# Will the banks get natonalised??



## tmurphy1 (8 Jun 2009)

If FG take control will they try to Nationalise the 2 main banks?
 I know Labour want to but is it very likely if FG take over from FF?


----------



## PaulHoughton (9 Jun 2009)

FG's policy is to create a new bank (government owned, maybe) with the 'capacity to lend'. They would then not renew the guarantee scheme that runs out in 2010 possibly resulting in the demise of the existing banks, with losses for their bondholders and shareholders.

Current bookmaker odds are that FG will be in government by 2010 so there is a chance that this policy will come to pass.

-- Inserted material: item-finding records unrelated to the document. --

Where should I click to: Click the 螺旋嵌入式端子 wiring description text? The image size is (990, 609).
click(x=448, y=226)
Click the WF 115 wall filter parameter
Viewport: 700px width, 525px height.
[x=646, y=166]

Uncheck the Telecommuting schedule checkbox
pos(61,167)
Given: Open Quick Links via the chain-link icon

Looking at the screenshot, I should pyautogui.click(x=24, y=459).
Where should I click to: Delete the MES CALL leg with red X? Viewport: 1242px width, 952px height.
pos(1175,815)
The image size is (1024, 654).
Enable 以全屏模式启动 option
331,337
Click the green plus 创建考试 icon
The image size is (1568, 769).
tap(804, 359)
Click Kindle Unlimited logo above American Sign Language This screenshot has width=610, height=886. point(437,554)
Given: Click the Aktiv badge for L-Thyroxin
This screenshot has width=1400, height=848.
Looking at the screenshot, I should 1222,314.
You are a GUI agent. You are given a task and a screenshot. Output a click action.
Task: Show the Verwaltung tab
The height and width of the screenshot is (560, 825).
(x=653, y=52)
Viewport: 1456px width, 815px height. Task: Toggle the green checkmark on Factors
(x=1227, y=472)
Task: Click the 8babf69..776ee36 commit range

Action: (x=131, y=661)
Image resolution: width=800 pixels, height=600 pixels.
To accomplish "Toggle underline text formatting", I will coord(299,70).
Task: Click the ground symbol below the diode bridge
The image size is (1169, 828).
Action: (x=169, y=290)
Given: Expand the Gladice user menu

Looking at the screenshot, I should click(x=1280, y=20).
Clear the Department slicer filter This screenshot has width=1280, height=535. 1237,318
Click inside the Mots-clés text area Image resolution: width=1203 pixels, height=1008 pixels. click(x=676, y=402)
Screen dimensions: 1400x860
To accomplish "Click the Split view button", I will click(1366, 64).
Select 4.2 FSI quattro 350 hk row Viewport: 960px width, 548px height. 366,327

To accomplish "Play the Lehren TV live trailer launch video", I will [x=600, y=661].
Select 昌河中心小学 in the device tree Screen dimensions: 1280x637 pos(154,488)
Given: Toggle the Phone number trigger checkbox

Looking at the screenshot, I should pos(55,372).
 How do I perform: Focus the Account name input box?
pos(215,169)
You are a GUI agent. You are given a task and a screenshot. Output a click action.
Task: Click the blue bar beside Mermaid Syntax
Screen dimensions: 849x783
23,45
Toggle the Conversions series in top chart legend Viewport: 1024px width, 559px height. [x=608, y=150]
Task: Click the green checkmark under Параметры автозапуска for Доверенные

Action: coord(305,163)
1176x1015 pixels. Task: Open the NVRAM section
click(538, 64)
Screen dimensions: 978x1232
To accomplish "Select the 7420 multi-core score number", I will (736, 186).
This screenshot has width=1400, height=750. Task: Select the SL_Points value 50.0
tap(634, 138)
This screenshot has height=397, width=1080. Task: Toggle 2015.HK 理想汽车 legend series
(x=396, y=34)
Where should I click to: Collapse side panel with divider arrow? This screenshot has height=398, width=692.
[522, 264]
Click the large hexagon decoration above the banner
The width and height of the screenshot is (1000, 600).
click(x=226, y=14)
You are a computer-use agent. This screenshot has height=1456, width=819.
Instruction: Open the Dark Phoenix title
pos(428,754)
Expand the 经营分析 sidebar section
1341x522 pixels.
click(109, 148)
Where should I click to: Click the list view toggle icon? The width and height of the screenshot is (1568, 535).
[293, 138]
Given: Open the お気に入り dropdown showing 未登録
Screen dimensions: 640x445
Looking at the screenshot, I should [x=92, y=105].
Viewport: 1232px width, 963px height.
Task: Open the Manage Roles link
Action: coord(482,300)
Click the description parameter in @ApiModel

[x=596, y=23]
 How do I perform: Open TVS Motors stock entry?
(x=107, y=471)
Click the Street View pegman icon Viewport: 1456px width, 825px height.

http://www.finegael.org/upload/file/Local Strength National Recovery 1.pdf


----------



## Sunny (9 Jun 2009)

PaulHoughton said:


> FG's policy is to create a new bank (government owned, maybe) with the 'capacity to lend'. They would then not renew the guarantee scheme that runs out in 2010 possibly resulting in the demise of the existing banks, with losses for their bondholders and shareholders.
> 
> Current bookmaker odds are that FG will be in government by 2010 so there is a chance that this policy will come to pass.
> 
> http://www.finegael.org/upload/file/Local Strength National Recovery 1.pdf


 
Believe me, they will change their mind when they get into power. The guarantee will be extended shortly so FG won't have the option. Its very easy for them to sit in opposition and spout off ideas about creating a new bank and running down the current ones but I bet they have no idea on how to actually achieve this. I don't agree with everything that FF has done with regard to the banking crisis especially with regard to Anglo and Irish Nationwide but I do think they have got more things right than wrong.
As for the OP's question, nobody knows. I certainly wouldn't bet against Nationalisation of the big two but it will be a last resort. The State will end up owning a majority share I would imagine but I can't see them running to nationalise them.


----------



## Duke of Marmalade (9 Jun 2009)

Totally agree with _Sunny_ on this one. That is a disgraceful bit of populism in the FG manifesto. 





> Fine Gael believes that this alternative model *deserves serious*​
> *assessment* and *could* offer a much better use of scarce taxpayers' resources


This closing statement is their out. They know the proposal is in practical terms bunkum. If George Lee approved this bit of chicanery, shame on him.


----------



## tiger (9 Jun 2009)

Sunny said:


> ... I do think they have got more things right than wrong...


I disagree, I think their approach has been one to delay/avoid making decisions or spending money with the hope that things will sort themselves out, which will make things worse in the long term, but we won't know this for sure for another 5-10 years.


----------



## Sunny (9 Jun 2009)

tiger said:


> I disagree, I think their approach has been one to delay/avoid making decisions or spending money with the hope that things will sort themselves out, which will make things worse in the long term, but we won't know this for sure for another 5-10 years.


 
I am not sure how you can you claim they delayed/avoided making decisons or spending money (considering the billions that have been spent). You may criticise the decisions taken but they certainly can't be accused of not making them and they deserve credit for that. Of course they tried not to spend taxpayers money and they should have made the banks face up to reality a lot earlier than they did but to fair to the politicians, their own regulator and central bank was telling them everything was ok and the banks were only facing liquidity concerns, not solvency.
Like I say, I don't agree with every decision taken but there is no point deluding ourselves into thinking that FG or labour would have done anything different despite all their shouting from the sidelines.


----------



## Duke of Marmalade (9 Jun 2009)

I'm no FF'er and certainly with hindsight they could have been a bit more circumspect in managing the boom, (could we really afford an OAP and public service salaries twice that in the UK?). They effectively conned and bought their unexpected win in the last election.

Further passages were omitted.